- _TASK TO COMPLETE_: Of all the entries below, retype only the lines from the one with "Task: Toggle the" through the one with "Select pad A of connector PL1", exactly as they appear.

- _DATA RECORDS_:
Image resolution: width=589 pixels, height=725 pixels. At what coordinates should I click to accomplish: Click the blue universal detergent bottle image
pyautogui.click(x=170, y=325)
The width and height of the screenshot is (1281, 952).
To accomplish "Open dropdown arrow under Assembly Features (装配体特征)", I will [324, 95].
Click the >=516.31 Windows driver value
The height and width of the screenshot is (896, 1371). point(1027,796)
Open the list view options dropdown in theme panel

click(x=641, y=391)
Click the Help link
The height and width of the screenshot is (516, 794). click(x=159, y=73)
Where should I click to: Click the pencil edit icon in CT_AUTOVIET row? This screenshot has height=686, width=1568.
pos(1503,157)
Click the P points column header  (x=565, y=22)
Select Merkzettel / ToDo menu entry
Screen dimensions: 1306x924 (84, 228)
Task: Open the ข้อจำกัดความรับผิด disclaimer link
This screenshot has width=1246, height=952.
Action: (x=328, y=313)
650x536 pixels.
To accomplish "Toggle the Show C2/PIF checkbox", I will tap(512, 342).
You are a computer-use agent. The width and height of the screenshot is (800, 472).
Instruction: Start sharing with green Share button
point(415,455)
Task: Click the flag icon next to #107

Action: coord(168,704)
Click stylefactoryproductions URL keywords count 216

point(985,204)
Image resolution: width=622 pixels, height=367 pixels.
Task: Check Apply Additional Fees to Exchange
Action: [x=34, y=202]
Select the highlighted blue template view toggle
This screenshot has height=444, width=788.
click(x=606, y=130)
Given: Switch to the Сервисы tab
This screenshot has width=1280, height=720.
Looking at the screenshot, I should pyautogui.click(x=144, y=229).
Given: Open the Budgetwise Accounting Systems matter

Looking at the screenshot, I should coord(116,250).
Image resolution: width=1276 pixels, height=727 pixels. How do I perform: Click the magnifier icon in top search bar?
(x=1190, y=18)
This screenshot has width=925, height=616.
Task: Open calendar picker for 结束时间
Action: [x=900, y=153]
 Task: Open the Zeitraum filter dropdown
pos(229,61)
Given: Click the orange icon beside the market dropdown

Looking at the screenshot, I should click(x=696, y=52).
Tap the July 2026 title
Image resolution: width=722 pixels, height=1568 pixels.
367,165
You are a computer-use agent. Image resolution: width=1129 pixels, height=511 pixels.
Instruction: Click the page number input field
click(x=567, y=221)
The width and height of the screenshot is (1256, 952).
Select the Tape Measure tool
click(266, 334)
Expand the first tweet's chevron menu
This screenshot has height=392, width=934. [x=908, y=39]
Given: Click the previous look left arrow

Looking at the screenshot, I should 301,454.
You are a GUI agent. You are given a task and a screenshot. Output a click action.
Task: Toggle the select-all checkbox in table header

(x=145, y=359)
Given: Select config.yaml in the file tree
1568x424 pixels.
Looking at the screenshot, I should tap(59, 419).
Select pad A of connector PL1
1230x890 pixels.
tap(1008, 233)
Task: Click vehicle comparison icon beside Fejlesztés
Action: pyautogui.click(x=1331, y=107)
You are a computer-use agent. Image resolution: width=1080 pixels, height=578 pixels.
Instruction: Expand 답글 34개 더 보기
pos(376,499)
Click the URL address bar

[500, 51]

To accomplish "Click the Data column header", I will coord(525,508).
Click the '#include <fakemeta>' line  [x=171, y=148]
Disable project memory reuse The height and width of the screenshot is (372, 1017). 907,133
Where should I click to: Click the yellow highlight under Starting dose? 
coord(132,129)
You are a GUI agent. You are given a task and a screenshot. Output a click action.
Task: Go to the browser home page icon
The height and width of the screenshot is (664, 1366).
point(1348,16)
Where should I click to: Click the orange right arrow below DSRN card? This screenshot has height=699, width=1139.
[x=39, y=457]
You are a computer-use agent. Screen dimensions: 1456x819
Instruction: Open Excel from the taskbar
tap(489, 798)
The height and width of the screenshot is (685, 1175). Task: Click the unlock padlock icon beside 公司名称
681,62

- _OUTPUT_:
Task: Toggle the select-all checkbox in table header

(x=145, y=359)
Given: Select config.yaml in the file tree
1568x424 pixels.
Looking at the screenshot, I should tap(59, 419).
Select pad A of connector PL1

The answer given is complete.